The Texas Department of Motor Vehicles launched a new automated vehicle tracker tool on May 28, 2026, following the implementation of a state law requiring autonomous vehicle companies to register their fleets and disclose safety information. This registry provides the first accurate public accounting of AV operations in the state. Data reveals Waymo’s dominant position with 577 registered vehicles, significantly outpacing Tesla, which has registered 42 vehicles.

While Waymo launched its commercial service in Austin in March 2025 and expanded to other major cities, Tesla began its robotaxi service in Austin in the summer of 2025 and has since expanded to Dallas and Houston. Other entities such as Avride, Nuro, and Aurora are also registered, though registration figures do not necessarily reflect the number of vehicles actively in use or a company’s current operational standing.

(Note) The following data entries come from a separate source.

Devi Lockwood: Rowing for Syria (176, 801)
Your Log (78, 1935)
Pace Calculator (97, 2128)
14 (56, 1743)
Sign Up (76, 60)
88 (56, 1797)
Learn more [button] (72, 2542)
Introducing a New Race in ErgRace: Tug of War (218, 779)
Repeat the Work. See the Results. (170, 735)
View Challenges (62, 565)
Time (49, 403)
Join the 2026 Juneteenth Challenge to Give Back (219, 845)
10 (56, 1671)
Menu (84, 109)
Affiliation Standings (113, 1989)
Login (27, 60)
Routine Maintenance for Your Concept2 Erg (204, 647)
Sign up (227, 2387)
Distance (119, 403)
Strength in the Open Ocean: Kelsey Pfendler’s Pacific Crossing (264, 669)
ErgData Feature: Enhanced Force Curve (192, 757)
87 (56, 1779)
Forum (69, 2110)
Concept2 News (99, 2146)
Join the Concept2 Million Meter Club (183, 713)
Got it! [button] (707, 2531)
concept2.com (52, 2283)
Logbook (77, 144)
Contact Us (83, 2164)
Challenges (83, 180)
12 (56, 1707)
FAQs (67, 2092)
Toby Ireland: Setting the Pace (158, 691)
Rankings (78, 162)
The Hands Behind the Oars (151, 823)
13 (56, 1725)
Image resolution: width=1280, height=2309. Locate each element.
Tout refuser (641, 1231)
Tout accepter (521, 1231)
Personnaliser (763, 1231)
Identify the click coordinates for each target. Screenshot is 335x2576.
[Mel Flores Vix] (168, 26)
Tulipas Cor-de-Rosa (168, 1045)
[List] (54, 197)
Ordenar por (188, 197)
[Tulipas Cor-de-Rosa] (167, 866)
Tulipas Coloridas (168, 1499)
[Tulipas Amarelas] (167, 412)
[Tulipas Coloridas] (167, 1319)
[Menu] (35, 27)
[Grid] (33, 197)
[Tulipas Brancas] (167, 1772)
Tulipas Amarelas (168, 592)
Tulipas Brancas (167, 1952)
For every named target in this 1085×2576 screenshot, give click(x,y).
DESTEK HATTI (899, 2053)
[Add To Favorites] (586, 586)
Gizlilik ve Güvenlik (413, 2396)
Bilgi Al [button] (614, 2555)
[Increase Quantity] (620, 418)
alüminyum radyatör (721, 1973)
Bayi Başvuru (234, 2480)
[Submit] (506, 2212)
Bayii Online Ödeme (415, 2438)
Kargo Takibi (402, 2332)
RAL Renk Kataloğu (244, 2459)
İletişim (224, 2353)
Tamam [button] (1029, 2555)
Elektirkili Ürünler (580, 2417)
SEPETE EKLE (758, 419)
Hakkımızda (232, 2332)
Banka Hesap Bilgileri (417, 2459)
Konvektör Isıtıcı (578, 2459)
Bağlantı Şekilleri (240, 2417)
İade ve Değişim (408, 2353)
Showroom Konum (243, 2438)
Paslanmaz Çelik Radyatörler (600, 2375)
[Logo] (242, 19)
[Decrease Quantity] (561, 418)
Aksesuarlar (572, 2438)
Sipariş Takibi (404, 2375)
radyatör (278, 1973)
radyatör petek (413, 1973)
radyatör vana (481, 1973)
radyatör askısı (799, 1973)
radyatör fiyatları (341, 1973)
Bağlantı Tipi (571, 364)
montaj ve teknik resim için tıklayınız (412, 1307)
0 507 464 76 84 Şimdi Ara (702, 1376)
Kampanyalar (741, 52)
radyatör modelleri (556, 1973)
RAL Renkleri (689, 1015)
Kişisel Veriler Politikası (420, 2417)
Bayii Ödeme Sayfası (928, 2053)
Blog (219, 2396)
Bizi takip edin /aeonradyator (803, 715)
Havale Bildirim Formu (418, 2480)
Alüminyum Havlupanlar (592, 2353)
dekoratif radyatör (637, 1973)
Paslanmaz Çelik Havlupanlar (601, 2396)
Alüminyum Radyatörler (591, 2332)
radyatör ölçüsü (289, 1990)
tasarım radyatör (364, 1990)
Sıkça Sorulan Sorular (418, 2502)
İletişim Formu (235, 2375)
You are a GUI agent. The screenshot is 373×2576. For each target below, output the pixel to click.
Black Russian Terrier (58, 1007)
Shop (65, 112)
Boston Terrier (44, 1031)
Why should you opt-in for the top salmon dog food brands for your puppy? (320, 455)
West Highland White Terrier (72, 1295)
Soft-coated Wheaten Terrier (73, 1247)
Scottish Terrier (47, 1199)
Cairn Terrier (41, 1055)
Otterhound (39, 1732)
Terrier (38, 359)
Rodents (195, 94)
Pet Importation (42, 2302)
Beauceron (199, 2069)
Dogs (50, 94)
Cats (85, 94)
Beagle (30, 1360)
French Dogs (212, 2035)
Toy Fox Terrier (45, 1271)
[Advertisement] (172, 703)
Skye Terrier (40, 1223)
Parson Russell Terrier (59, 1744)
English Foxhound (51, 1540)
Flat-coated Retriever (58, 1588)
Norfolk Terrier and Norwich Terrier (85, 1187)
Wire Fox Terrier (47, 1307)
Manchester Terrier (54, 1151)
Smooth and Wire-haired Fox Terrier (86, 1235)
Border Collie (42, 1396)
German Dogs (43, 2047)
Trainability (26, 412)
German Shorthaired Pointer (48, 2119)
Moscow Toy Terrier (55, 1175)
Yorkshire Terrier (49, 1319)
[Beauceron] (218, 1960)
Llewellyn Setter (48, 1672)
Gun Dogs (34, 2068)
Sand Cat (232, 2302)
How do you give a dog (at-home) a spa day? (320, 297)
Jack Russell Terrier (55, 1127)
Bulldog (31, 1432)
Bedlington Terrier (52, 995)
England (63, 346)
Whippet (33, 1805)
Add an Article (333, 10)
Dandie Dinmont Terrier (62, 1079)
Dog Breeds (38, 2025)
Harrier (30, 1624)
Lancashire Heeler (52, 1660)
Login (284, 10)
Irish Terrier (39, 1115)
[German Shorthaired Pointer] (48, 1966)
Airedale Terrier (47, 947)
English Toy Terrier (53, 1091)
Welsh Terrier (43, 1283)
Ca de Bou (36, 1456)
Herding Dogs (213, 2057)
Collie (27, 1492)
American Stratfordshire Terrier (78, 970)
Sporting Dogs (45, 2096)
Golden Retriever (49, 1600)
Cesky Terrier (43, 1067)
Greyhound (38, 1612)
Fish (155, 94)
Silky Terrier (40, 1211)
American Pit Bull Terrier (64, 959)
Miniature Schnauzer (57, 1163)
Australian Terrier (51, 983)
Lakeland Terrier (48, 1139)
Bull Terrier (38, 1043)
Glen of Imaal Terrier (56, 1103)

Avride holds the second-largest fleet with 317 registered vehicles, followed by Nuro with 47. Tesla’s robotaxi service, which launched in Austin in the summer of 2025, has since expanded to Dallas and Houston, yet its registered fleet remains at 42 vehicles. Volkswagen subsidiary MOIA has also registered 12 electric, autonomous microbuses in the state.

The size of an autonomous vehicle fleet only reveals so much about where a company stands on the leaderboard. Many of these companies, such as Nuro and Zoox, are not operating commercially. Nor do these numbers track how many vehicles are actively being used. Waymo, for instance, paused operations in some Texas cities earlier this month due to issues with how its vehicles operate around floods.

However, there is no denying Waymo’s dominance in Texas, at least for now. Over time, the tool should provide some measure of growth. Waymo launched its commercial service in Austin in March 2025 and has since expanded to Dallas, Houston, and San Antonio. The website also provides registration figures for other applications of autonomous vehicle technology, including self-driving trucks.

Aurora, a publicly traded company that launched a commercial driverless trucking business in May 2025, has 91 self-driving trucks. Big rig competitors Kodiak AI and Waabi have 33 and 13 self-driving trucks, respectively. Gatik AI, a startup that focused on self-driving mid-sized trucks, has 64 vehicles in its fleet.